Exercise:
A single number is the whole answer: the count of lines in the records where "להתמודדות" occurs.

Stored records
********

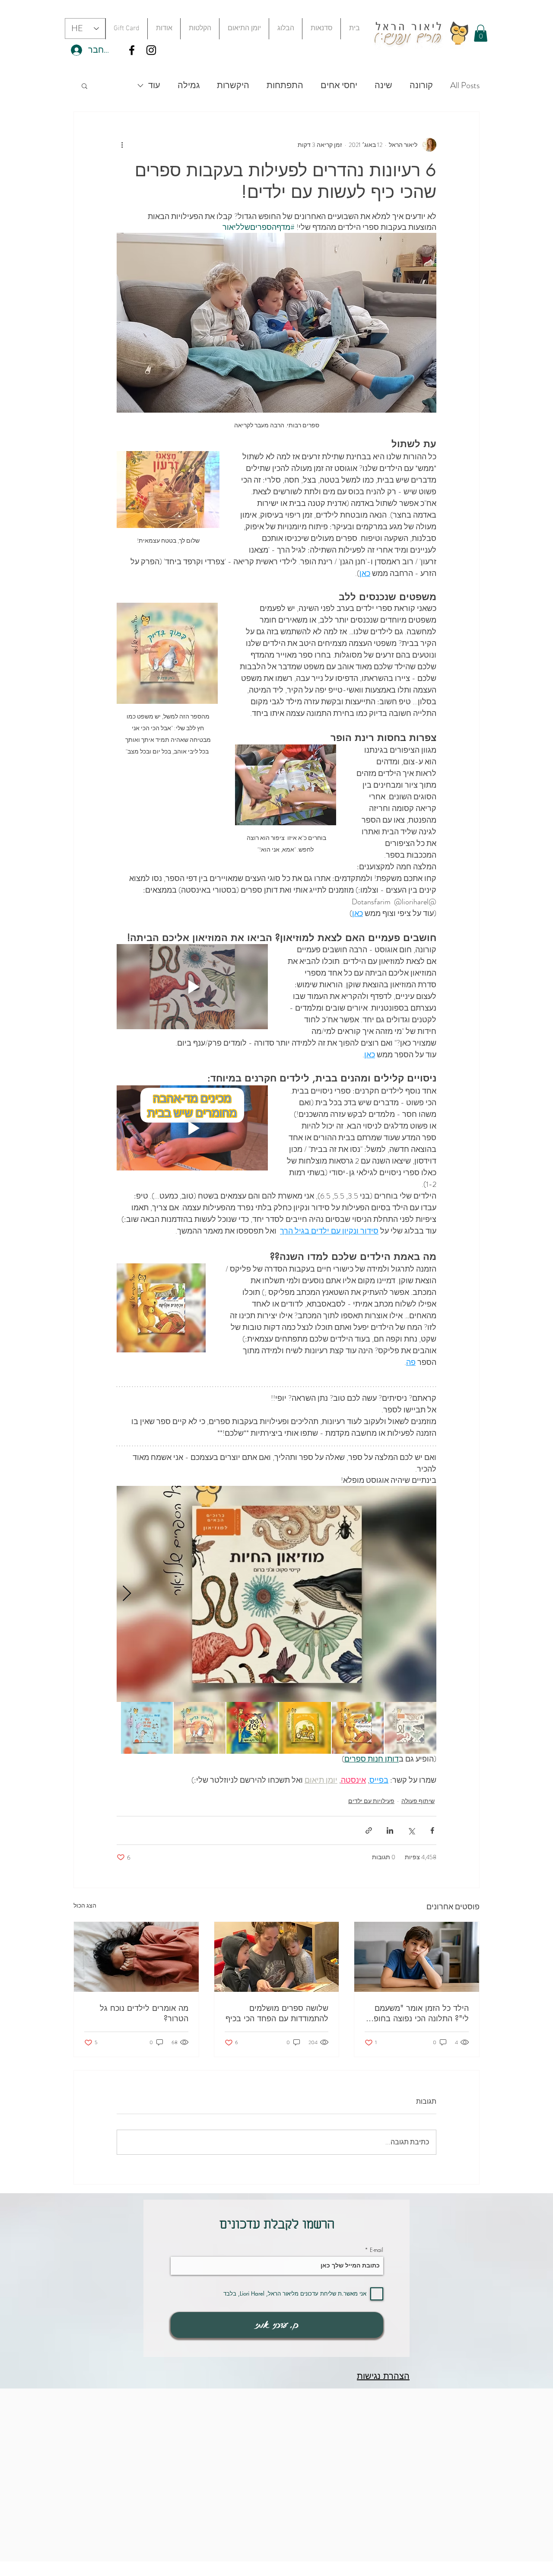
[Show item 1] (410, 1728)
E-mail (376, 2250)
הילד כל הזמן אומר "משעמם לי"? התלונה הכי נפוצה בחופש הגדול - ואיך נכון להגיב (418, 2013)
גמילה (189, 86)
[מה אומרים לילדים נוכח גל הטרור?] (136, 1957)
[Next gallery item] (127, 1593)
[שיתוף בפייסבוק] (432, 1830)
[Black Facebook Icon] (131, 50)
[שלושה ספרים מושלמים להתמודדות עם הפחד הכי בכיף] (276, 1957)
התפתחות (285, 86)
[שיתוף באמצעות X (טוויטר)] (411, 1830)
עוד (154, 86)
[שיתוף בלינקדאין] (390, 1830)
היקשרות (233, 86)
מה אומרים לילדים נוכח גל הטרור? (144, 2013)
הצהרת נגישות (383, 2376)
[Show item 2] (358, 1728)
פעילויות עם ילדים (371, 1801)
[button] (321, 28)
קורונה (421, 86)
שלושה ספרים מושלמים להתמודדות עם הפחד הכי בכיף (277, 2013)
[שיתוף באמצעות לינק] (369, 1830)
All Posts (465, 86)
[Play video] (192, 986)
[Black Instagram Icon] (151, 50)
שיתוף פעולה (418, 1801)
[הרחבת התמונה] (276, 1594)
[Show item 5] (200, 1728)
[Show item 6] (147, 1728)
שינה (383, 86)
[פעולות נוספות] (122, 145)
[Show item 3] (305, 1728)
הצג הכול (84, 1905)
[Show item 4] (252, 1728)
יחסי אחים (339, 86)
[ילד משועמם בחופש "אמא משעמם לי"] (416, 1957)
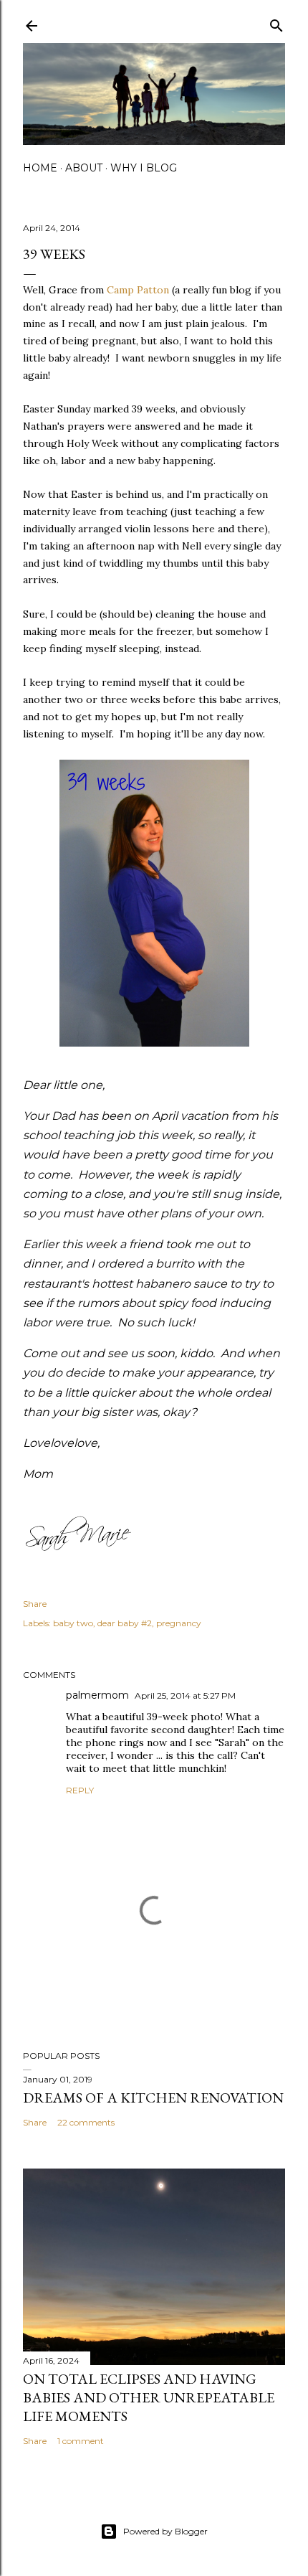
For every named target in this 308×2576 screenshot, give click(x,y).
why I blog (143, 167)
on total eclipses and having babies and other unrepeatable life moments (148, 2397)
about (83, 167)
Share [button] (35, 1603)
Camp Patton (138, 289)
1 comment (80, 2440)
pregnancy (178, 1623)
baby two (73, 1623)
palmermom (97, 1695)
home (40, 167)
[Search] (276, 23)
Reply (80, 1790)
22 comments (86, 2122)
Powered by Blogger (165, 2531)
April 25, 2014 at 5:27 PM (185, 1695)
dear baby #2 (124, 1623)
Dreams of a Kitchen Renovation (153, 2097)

********

Response box:
2